===== MATERIAL SUPPLIED =====
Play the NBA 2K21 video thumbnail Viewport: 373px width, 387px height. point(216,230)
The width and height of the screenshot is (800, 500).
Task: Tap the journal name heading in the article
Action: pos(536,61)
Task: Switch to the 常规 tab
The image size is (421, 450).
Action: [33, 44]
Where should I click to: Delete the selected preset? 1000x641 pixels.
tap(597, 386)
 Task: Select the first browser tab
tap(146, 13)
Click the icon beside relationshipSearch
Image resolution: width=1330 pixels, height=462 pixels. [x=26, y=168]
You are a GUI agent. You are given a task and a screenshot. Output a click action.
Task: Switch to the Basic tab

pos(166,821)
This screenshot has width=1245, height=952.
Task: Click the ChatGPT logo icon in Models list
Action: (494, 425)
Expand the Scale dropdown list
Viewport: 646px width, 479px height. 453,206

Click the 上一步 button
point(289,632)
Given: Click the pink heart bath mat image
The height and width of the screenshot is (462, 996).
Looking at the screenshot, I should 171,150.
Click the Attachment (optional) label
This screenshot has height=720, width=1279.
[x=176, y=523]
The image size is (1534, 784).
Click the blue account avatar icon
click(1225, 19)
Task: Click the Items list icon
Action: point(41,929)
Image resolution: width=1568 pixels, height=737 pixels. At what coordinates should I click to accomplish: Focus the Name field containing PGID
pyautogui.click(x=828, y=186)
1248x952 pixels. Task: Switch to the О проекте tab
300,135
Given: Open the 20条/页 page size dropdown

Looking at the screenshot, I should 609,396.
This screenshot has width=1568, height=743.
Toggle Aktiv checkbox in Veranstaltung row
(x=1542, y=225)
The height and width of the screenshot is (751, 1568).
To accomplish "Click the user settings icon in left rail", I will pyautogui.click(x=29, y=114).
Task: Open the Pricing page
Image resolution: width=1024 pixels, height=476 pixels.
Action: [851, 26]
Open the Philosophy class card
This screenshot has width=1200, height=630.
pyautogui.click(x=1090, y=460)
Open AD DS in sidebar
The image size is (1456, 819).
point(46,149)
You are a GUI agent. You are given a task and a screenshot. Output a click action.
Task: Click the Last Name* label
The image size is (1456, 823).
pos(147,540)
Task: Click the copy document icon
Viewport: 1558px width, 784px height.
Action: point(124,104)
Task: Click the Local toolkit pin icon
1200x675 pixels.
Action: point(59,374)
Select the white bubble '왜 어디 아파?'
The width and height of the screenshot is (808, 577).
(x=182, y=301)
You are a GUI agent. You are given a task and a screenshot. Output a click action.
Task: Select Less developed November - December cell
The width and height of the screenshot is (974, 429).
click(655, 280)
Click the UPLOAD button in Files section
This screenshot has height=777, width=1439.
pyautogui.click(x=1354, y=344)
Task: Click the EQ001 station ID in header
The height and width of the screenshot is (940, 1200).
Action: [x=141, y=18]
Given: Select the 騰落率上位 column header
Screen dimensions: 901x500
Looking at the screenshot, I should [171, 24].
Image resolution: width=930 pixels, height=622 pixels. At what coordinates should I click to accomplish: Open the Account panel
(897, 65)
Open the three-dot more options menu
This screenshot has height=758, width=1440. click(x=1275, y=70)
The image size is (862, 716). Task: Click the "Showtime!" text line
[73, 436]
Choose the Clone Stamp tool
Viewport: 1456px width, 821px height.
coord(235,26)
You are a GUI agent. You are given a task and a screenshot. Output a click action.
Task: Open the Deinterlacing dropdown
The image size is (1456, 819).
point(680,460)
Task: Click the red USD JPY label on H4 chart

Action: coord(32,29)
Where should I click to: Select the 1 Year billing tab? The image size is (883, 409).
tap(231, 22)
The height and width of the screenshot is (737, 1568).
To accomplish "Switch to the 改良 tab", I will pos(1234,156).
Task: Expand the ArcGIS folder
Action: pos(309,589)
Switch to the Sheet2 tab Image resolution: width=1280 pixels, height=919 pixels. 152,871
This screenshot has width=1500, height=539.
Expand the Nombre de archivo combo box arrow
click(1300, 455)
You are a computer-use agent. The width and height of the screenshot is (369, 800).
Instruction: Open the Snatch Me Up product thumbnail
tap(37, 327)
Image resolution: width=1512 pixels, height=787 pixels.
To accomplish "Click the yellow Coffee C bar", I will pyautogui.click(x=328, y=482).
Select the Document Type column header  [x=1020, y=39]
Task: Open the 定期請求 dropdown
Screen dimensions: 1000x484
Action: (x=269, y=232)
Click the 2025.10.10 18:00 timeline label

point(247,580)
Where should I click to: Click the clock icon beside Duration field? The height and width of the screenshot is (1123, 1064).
=====
**WORK REQUIRED:** Copy out the source records word for word, from the very beginning down through the line containing "Action: point(124,104)", including that line.

**SOLUTION TO THE EXERCISE:**
Play the NBA 2K21 video thumbnail Viewport: 373px width, 387px height. point(216,230)
The width and height of the screenshot is (800, 500).
Task: Tap the journal name heading in the article
Action: pos(536,61)
Task: Switch to the 常规 tab
The image size is (421, 450).
Action: [33, 44]
Where should I click to: Delete the selected preset? 1000x641 pixels.
tap(597, 386)
 Task: Select the first browser tab
tap(146, 13)
Click the icon beside relationshipSearch
Image resolution: width=1330 pixels, height=462 pixels. [x=26, y=168]
You are a GUI agent. You are given a task and a screenshot. Output a click action.
Task: Switch to the Basic tab

pos(166,821)
This screenshot has width=1245, height=952.
Task: Click the ChatGPT logo icon in Models list
Action: (494, 425)
Expand the Scale dropdown list
Viewport: 646px width, 479px height. 453,206

Click the 上一步 button
point(289,632)
Given: Click the pink heart bath mat image
The height and width of the screenshot is (462, 996).
Looking at the screenshot, I should 171,150.
Click the Attachment (optional) label
This screenshot has height=720, width=1279.
[x=176, y=523]
The image size is (1534, 784).
Click the blue account avatar icon
click(1225, 19)
Task: Click the Items list icon
Action: point(41,929)
Image resolution: width=1568 pixels, height=737 pixels. At what coordinates should I click to accomplish: Focus the Name field containing PGID
pyautogui.click(x=828, y=186)
1248x952 pixels. Task: Switch to the О проекте tab
300,135
Given: Open the 20条/页 page size dropdown

Looking at the screenshot, I should 609,396.
This screenshot has width=1568, height=743.
Toggle Aktiv checkbox in Veranstaltung row
(x=1542, y=225)
The height and width of the screenshot is (751, 1568).
To accomplish "Click the user settings icon in left rail", I will pyautogui.click(x=29, y=114).
Task: Open the Pricing page
Image resolution: width=1024 pixels, height=476 pixels.
Action: [851, 26]
Open the Philosophy class card
This screenshot has width=1200, height=630.
pyautogui.click(x=1090, y=460)
Open AD DS in sidebar
The image size is (1456, 819).
point(46,149)
You are a GUI agent. You are given a task and a screenshot. Output a click action.
Task: Click the Last Name* label
The image size is (1456, 823).
pos(147,540)
Task: Click the copy document icon
Viewport: 1558px width, 784px height.
Action: point(124,104)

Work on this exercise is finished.